Material for this task ▸
++++++++
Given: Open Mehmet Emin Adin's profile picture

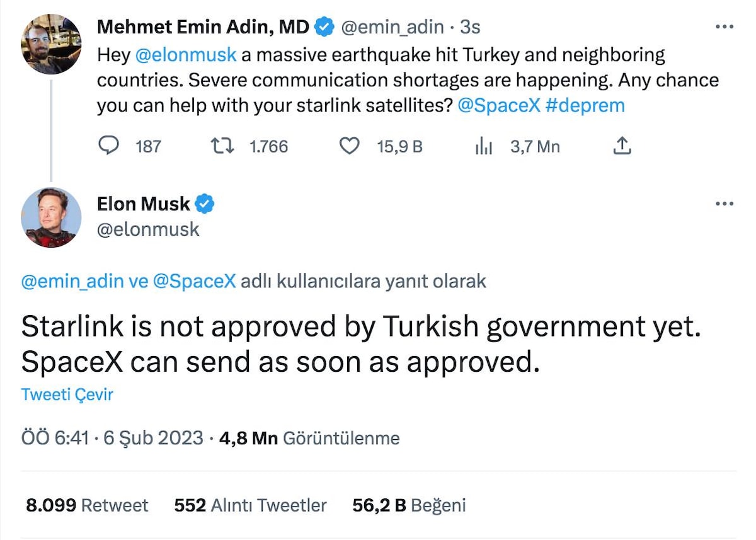Looking at the screenshot, I should pyautogui.click(x=51, y=44).
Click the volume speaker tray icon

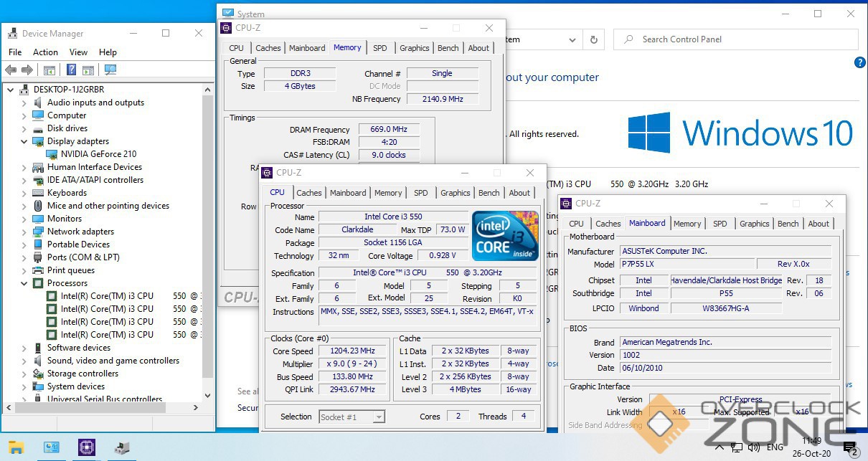tap(755, 448)
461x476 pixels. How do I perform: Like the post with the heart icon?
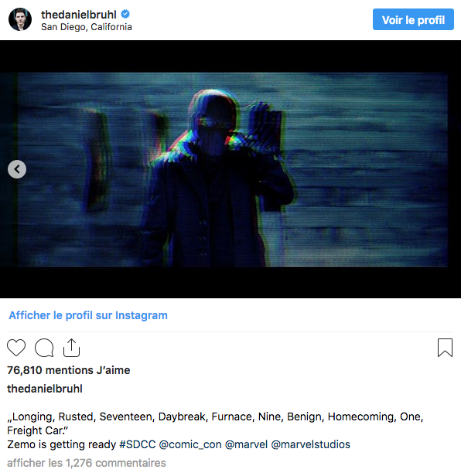(x=16, y=347)
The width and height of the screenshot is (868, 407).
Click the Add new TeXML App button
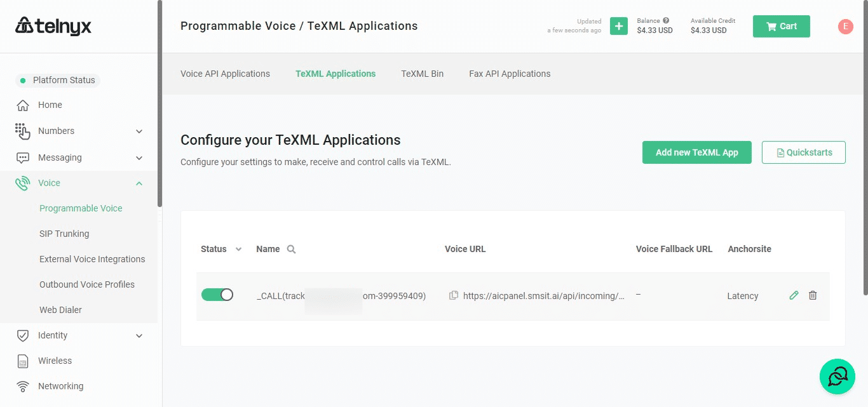(696, 152)
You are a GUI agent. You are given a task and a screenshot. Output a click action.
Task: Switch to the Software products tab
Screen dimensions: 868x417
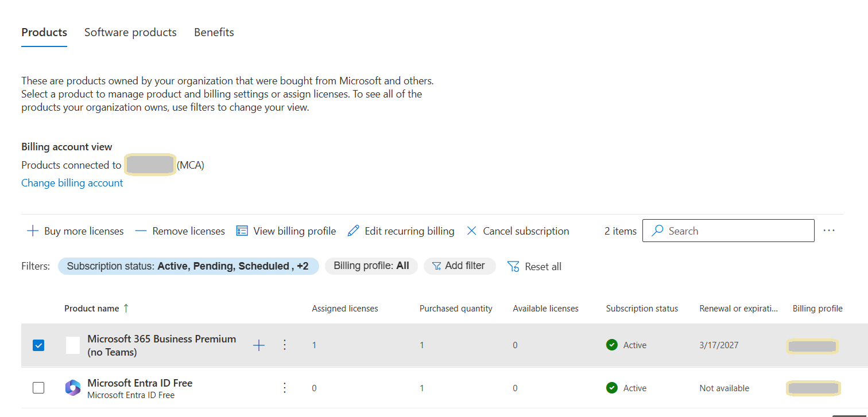pos(130,33)
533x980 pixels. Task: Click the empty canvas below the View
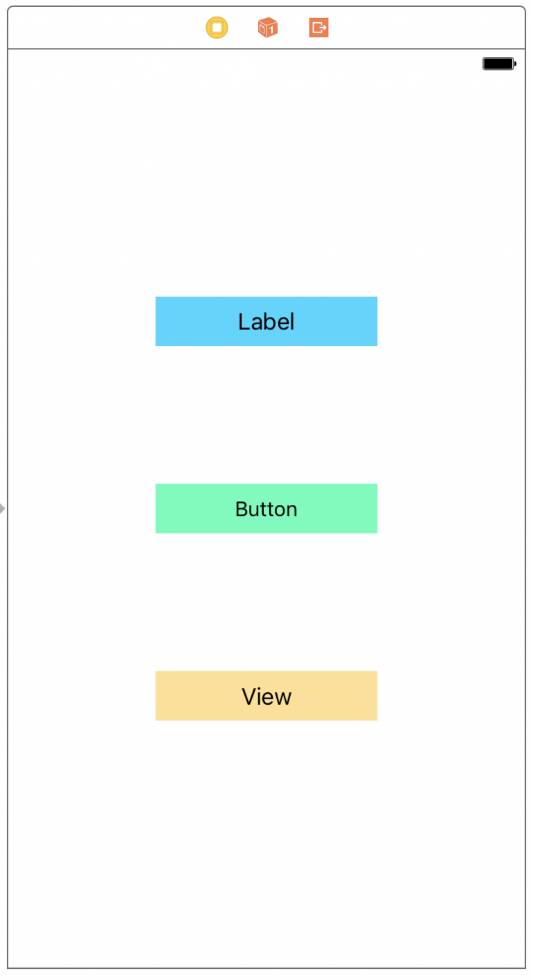267,832
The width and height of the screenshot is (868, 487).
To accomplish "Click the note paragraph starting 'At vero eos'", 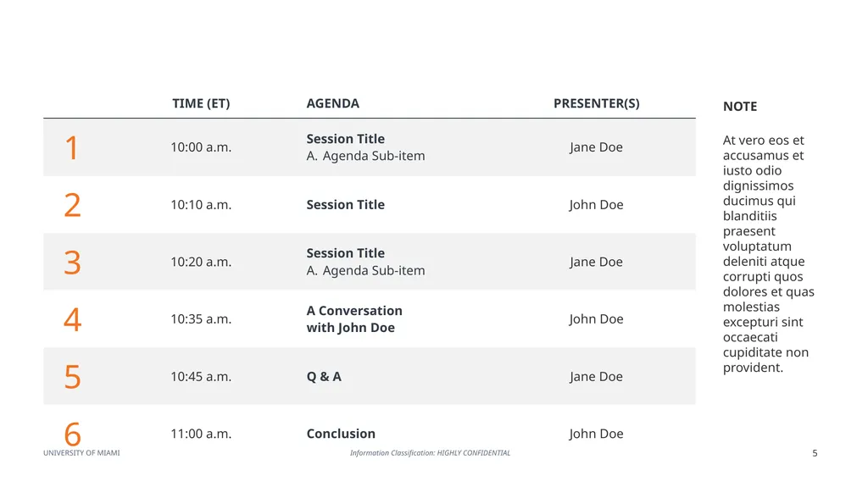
++++++++
Copy every line of the data that carries the word "width".

The width and height of the screenshot is (868, 407).
The width and height of the screenshot is (868, 487).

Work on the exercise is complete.